Entries shown:
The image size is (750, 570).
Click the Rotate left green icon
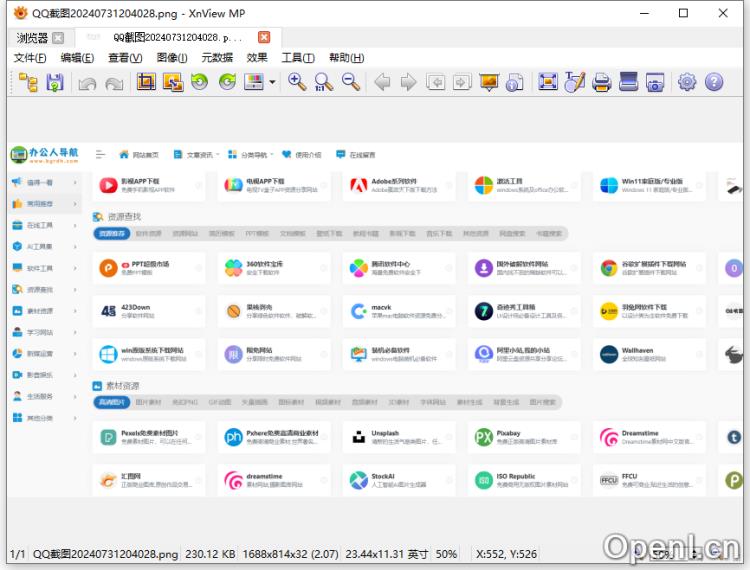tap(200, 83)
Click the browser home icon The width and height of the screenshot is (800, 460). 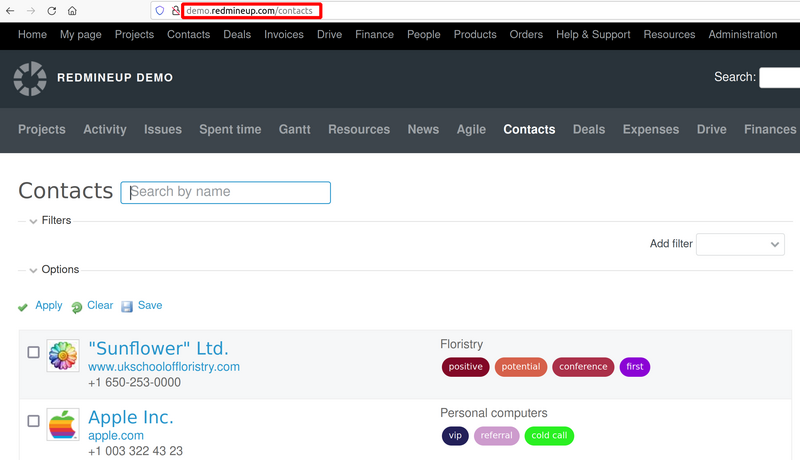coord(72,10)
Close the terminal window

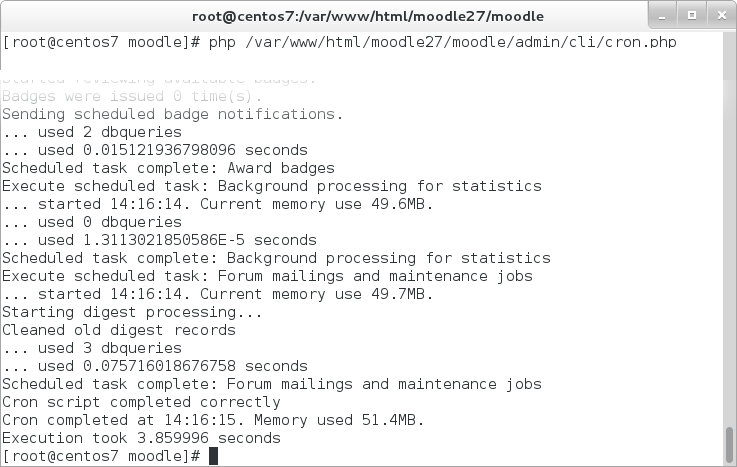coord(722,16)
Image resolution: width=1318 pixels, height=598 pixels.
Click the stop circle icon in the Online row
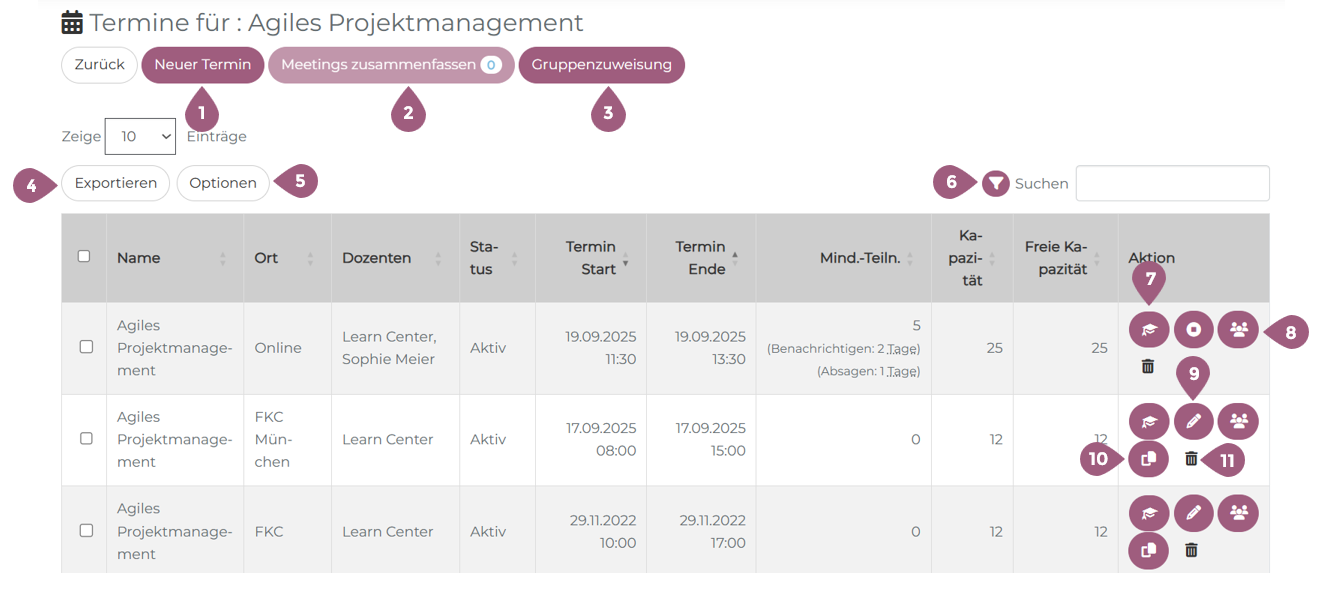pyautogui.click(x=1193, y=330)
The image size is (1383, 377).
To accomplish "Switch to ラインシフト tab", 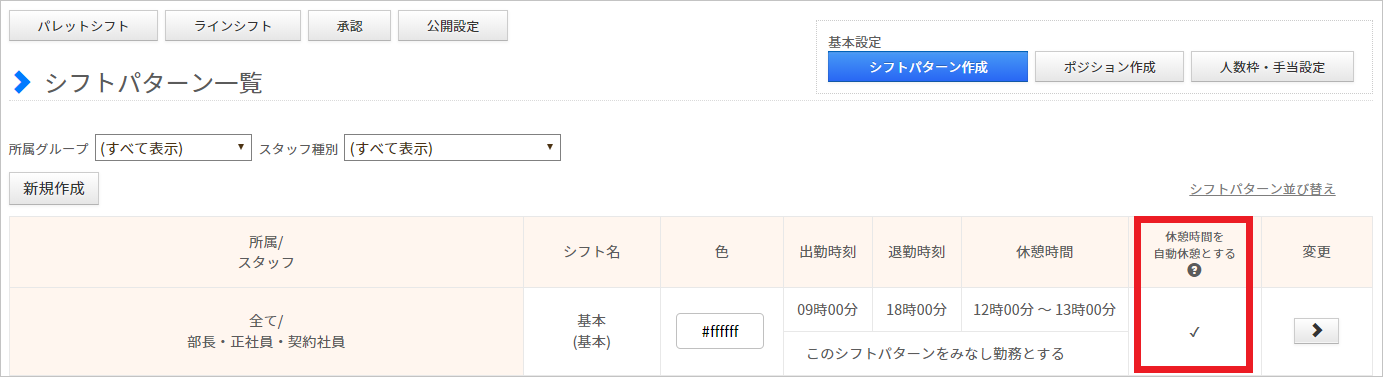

Try it: Pick up at the line that holds "Click the stop circle icon in the Online row" and restate each line, word for word, through the last line of the entries. Include both end lines but none of the pictures.

Task result:
Click the stop circle icon in the Online row
pyautogui.click(x=1193, y=330)
The image size is (1383, 377).
To accomplish "Switch to ラインシフト tab", 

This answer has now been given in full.